The top three stress producers are related — problems with Wi-Fi caused the most stress (12.4 percent), followed by "the cloud" at (11.4 percent) and then trouble with networking and syncing devices (10 percent). When any of these three or a combination goes awry, you can't get to the information you need. Say you've synced your iPad with your home computer and have left town for a few days. No Internet service? Can't get on Gmail? Not syncing? You're stuck
 Virgin Digital Help, a personal tech support service, conducted a small survey of 210 adults in the U.S. and U.K. over Facebook, Twitter, email and phone. Nearly 80 percent of the participants were 18-34 years old — people who grew up with much of today's technology. But sometimes tech problems are out of our control, no matter how proficient we may be. 
According to the study, consumers take particular issue with the fact that technology keeps changing (18.6 percent) as well as compatibility issues (15.2 percent).

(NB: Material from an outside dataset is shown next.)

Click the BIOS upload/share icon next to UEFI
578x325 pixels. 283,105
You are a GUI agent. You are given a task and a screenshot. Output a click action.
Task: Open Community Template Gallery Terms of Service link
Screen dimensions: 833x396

Women were more likely to be stressed out by tech than men, 31 percent compared to 20 percent, and around 27 percent of folks over 55 said technology was "just too complicated."
Many items lower on the list may cause less stress because they've been around longer and are more familiar, such as desktops, laptops, printersmobile phones and the Internet. Also low on the list are tablets and social networking. And at the bottom of the list is email — a virtually stress-free technology, according to the study.
Article provided by TechNewsDaily, a sister site to Laptopmag.com.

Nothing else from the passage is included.